第二章“‘布鲁姆斯伯里团体’的形成及与中国文化的亲缘关系”拟在回溯“布鲁姆斯伯里团体”形成与发展历史的基础上,说明以G.L.迪金森、伯特兰·罗素、阿瑟·韦利、罗杰·弗莱、克莱夫·贝尔、弗吉尼亚·伍尔夫、利顿·斯特拉齐等为代表的布鲁姆斯伯里知识精英所秉持的价值立场,以及他们与中国文化的亲缘关系,同时梳理20世纪初年中国文化艺术品进入英国的背景与基本渠道。作为第一次世界大战前后伦敦最特立独行的人文知识分子,“布鲁姆斯伯里人”对以哲学家G.E.穆尔的《伦理学大纲》为基础的现代剑桥人文主义思想精华兼容并包,尊重智性,崇尚真善美,呼唤宽容、诚实的伦理价值。他们坚守反战立场,对物质主义和殖民主义高度警觉,向往古老中国代表的人性;中国古典文学与视觉艺术所体现出来的美学原则与形式特征,亦与其形式美学追求高度契合。
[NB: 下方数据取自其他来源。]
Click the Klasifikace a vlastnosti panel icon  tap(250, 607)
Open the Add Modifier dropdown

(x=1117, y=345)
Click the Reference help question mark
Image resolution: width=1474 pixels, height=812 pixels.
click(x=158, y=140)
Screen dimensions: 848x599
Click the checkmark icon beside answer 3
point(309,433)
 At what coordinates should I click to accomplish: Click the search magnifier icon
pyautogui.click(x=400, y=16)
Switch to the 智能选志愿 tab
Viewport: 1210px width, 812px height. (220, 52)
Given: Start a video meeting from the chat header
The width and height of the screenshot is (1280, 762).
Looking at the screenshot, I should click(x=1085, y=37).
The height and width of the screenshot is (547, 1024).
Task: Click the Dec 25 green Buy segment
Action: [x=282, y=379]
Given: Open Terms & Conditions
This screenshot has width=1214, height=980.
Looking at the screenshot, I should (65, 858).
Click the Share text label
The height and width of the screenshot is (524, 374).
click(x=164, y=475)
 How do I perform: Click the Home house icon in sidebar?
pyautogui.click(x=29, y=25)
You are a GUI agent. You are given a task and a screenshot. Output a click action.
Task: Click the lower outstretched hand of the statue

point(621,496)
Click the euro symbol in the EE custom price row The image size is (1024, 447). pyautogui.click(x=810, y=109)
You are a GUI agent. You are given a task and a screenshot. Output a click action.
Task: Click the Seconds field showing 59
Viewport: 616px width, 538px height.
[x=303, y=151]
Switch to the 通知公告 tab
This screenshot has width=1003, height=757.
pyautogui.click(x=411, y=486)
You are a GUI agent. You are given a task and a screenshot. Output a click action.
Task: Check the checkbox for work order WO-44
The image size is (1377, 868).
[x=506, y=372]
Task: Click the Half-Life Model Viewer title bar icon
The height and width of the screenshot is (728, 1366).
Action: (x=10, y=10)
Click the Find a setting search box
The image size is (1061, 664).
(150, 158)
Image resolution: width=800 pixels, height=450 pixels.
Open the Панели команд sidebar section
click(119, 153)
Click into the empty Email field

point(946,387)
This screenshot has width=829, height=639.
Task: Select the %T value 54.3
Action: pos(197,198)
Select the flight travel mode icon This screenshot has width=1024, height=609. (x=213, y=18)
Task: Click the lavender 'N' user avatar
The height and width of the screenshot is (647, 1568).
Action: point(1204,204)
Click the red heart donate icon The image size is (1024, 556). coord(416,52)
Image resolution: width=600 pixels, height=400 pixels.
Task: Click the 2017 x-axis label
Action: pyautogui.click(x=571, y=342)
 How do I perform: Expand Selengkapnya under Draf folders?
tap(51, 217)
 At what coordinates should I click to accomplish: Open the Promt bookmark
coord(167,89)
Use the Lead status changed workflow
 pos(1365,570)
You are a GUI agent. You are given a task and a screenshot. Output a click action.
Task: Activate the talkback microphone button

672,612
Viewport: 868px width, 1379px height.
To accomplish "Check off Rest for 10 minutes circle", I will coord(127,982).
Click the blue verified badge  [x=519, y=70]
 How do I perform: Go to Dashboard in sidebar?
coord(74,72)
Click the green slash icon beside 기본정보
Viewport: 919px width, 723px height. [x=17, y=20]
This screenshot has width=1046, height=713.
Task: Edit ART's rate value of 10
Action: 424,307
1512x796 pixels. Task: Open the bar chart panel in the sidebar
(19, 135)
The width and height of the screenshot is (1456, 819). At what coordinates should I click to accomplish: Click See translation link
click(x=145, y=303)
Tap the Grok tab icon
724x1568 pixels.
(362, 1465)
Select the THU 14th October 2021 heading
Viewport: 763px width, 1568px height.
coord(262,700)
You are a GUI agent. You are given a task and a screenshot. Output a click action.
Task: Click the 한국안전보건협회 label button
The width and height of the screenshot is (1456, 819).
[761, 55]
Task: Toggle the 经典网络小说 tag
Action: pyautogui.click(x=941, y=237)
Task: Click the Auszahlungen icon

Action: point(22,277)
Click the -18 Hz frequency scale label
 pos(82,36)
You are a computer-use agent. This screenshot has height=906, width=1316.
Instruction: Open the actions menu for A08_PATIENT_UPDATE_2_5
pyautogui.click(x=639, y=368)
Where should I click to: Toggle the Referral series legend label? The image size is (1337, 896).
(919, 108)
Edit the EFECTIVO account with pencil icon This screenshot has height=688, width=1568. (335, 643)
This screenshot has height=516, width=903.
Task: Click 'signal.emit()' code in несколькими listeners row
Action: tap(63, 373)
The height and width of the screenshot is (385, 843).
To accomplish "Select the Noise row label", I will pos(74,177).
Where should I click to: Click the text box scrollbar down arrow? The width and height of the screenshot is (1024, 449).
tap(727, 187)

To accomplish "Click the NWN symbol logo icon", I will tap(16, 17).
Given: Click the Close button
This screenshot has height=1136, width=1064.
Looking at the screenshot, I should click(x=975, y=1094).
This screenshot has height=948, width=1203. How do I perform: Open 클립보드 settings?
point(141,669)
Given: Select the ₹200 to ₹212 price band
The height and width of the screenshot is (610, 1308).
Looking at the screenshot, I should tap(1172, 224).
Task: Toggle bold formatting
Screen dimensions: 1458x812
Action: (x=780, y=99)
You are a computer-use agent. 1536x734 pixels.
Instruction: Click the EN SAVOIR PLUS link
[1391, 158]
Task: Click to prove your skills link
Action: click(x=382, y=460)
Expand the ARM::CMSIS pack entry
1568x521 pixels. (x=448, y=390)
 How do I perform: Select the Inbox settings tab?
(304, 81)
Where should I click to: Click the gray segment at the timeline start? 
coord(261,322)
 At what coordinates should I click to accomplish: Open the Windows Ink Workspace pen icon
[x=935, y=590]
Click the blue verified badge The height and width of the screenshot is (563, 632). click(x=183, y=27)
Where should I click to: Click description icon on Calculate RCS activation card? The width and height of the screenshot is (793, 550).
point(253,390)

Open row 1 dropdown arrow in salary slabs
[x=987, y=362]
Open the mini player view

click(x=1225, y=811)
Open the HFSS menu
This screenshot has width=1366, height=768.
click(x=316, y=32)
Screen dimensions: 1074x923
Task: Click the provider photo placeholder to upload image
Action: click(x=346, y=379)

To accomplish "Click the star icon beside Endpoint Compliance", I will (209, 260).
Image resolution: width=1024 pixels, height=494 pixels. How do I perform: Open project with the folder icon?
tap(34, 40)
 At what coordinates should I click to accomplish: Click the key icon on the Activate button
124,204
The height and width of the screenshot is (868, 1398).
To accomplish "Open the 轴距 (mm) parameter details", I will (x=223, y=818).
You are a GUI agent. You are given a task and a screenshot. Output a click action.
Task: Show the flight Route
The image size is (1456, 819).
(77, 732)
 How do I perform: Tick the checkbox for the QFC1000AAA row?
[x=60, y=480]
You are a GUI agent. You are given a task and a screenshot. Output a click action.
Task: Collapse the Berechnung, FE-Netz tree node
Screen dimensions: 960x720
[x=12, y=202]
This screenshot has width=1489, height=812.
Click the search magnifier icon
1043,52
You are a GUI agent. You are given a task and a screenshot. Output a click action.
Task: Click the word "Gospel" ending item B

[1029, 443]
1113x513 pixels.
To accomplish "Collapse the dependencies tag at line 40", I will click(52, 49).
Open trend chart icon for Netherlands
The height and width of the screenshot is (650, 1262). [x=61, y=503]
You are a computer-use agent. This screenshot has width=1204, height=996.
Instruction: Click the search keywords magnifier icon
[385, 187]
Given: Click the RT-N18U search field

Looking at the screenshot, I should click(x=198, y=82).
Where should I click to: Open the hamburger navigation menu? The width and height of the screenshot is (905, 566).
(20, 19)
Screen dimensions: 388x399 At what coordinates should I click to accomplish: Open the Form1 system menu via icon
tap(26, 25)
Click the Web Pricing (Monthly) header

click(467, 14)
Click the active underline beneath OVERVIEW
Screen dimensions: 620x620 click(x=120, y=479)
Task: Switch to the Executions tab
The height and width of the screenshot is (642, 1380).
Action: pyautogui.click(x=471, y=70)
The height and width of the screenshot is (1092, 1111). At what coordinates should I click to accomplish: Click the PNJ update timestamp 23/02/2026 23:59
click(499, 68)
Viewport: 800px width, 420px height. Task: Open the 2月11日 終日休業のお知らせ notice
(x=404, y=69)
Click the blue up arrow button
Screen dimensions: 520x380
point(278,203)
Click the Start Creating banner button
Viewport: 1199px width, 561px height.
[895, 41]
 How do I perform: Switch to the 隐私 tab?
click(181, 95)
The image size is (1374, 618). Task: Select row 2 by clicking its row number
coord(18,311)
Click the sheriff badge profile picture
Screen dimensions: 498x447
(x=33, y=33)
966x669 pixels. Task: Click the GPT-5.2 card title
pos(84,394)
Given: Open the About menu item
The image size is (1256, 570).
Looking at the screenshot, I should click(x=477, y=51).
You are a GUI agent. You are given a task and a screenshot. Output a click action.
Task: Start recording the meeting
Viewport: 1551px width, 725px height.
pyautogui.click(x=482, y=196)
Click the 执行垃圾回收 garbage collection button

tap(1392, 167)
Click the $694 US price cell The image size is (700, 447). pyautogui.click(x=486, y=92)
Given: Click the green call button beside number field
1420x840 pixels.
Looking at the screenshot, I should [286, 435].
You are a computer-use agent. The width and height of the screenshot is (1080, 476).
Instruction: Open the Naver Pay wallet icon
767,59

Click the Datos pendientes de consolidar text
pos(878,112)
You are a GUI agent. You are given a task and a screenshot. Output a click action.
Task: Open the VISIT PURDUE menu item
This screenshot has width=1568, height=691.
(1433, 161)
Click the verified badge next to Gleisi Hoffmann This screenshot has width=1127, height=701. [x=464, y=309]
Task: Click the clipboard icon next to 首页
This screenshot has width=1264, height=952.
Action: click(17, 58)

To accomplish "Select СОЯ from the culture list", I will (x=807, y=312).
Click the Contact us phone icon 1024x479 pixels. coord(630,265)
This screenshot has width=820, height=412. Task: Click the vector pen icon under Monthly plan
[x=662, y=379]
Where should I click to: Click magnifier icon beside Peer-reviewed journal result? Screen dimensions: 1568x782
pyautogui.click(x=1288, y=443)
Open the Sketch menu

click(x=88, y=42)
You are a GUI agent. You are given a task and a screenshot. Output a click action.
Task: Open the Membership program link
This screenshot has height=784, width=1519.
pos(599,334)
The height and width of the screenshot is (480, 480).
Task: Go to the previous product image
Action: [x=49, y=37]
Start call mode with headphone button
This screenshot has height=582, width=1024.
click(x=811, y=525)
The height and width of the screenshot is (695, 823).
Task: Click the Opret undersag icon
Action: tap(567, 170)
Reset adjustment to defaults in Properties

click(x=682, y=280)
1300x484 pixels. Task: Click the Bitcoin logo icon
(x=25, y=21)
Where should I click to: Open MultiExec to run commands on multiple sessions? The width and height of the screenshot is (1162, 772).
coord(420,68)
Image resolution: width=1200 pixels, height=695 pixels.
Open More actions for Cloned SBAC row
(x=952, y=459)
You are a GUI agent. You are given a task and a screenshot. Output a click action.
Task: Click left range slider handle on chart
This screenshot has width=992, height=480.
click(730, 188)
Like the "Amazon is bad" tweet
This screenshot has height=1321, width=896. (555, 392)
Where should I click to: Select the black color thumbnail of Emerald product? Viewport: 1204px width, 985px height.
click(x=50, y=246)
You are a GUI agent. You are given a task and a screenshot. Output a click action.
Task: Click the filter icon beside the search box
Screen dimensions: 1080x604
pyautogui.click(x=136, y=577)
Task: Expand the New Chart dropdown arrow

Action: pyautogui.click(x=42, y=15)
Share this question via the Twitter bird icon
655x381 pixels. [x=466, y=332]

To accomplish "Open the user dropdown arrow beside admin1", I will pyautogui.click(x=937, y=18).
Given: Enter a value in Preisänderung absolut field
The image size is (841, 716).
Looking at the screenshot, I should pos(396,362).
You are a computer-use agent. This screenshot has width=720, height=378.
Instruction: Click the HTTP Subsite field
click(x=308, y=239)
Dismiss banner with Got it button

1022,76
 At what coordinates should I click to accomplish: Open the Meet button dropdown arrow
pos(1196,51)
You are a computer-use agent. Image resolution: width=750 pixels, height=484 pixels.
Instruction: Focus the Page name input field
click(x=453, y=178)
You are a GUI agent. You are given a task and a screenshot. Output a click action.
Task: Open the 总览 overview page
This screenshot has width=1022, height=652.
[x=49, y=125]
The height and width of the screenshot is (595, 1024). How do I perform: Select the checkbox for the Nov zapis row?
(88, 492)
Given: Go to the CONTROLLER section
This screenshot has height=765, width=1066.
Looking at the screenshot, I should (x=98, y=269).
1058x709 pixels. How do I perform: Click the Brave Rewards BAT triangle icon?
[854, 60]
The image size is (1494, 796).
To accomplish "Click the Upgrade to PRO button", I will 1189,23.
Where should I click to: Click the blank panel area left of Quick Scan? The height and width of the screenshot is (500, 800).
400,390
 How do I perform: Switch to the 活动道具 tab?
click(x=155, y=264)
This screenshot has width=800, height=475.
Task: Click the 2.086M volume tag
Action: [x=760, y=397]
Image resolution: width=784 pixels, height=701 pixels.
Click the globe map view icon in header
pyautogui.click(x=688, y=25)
第三章“汉学家笔下的诗性中国:韦利与中国文化的传播”将聚焦于20世纪初年英国最伟大的汉学家阿瑟·韦利,探讨他的汉学译介与研究造诣作为英国传统汉学向现代汉学转型的路标与转折点的重要意义,梳理他与中国文化的亲缘关系,其汉学成果与中国文化观念以多种交游网络对英、美现代主义文艺运动产生的影响。作为东方学家,韦利将一生奉献给了中日文学-文化的译介和研究,成为中国文化元素进入“布鲁姆斯伯里团体”现代主义文艺群落的重要桥梁。
第四章“哲学家眼里的道德中国:迪金森与罗素的东方乐园”拟在梳理先后于1913年和1920年来华访问的历史学家、哲学家迪金森和罗素与中国的情缘的基础上,分析其各自著作《“中国佬”信札》中理想的中国文明观和《中国问题》中的现代性反思。义和团运动使中国成为西方的新闻热点后,迪金森出版了《“中国佬”信札》,将中国描绘成智慧、宁静、淳朴的人间乐园,批判了贪婪掠夺的“没落”西方;罗素游学中国后写下《中国问题》,亦通过中西文明的对比,赞美了中国人乐观旷达的人生态度、和平为本的淳朴观念,将中华文明视为拯救西方工业主义对人文主义的侵蚀、世界战争对人类文明的戕害的希望。两位哲人均强调了中国文化的道德价值对反思西方文明弊端的参照意义。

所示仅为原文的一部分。